Ivy Maud Cooper - 1909 - 2006
October 15, 2006 by snowcat
My grandma died last week, her funeral was this week. She was 97, after a healthy old age she broke her hip in a fall at the start of the summer and declined from there. It wasn’t unexpected when I got the call, I was at the top of Pillar in the Lake District when I heard. My feelings were stoical and practial; I was sad without being upset, knew that she was ready to go and glad that she wasn’t in pain any more.
The funeral hit everyone a lot harder than we were expecting. My extended family only really get together at events, but for years, decades now, the events have only been weddings. There were a lot of tears for the only surviving member of a generation of one family. My job was to read a poem, I didn’t do so well, I hadn’t expected the massive wave of emotion that swept through the crematorium, when I was practicising the poem in the kitchen a few days earlier. The peom was Song by Christina Rossetti.
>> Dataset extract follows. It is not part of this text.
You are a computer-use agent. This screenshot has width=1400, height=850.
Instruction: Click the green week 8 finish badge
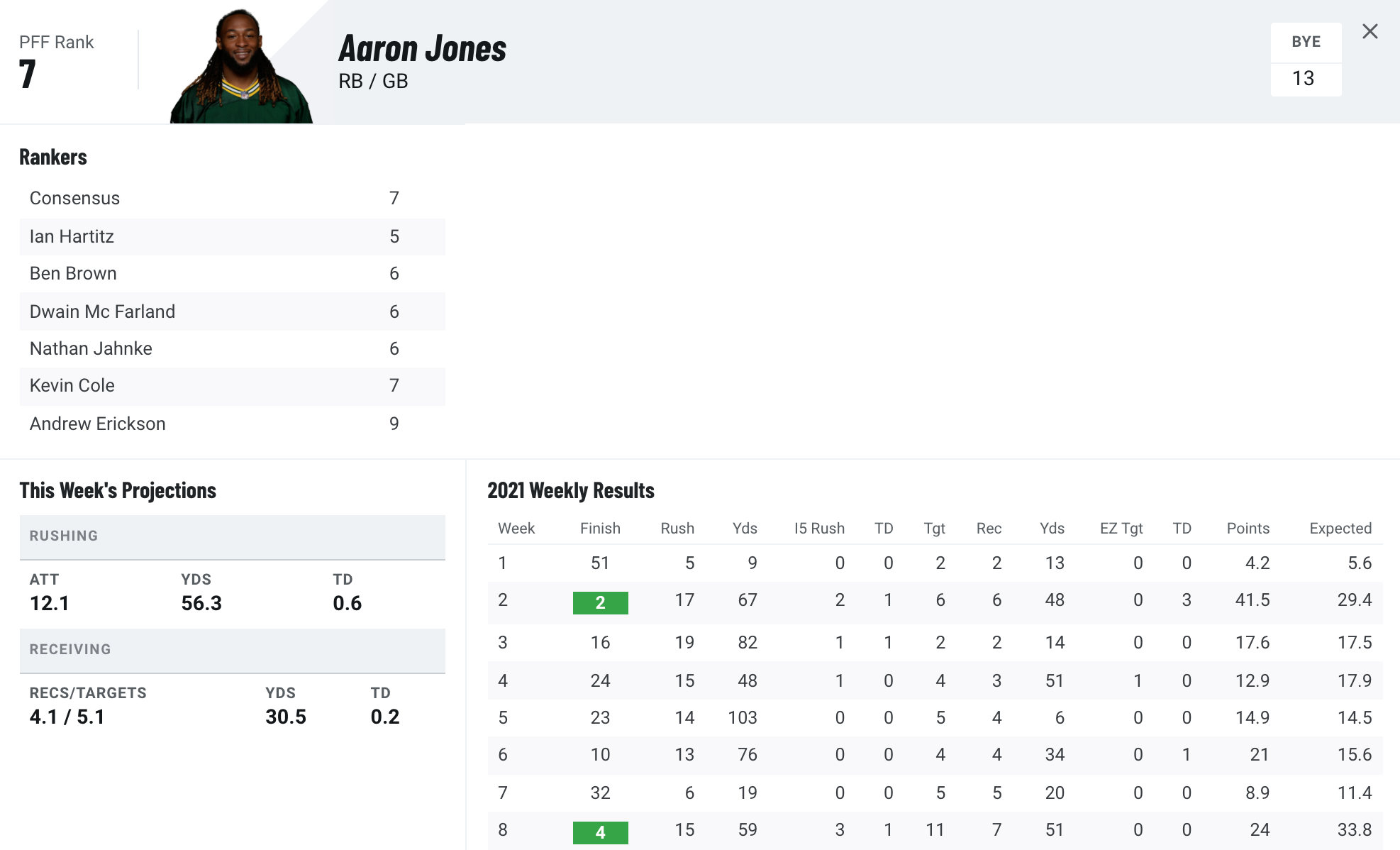point(600,832)
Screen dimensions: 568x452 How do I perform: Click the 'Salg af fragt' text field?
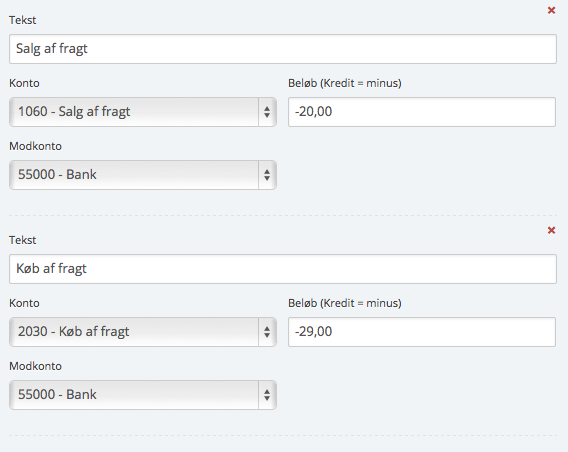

When I am dead, my dearest,
Sing no sad songs for me;
Plant thou no roses at my head,
Nor shady cypress tree:
Be the green grass above me
With showers and dewdrops wet;
And if thou wilt, remember,
And if thou wilt, forget.
I shall not see the shadows,
I shall not feel the rain;
I shall not hear the nightingale
Sing on as it in pain:
And dreaming through the twilight
That doth not rise not set,
Haply I may remember,
And haply may forget.
My grandama had a good life, I knew very little of it. I knew an old lady who had all her marbles and a few more, a cracking sense of humour, a genuine interest in people and life and a love of strong cheese sandwiches. My mum had put up a display of old photos. They were fantastic, images of a person that I’d never connected with my grandma before; a young couple wearing swimming costumes, on a beach with their daughter. A group of friends in 1930’s tennis whites, posing with their rackets. A young woman being given a piggy back by her husband.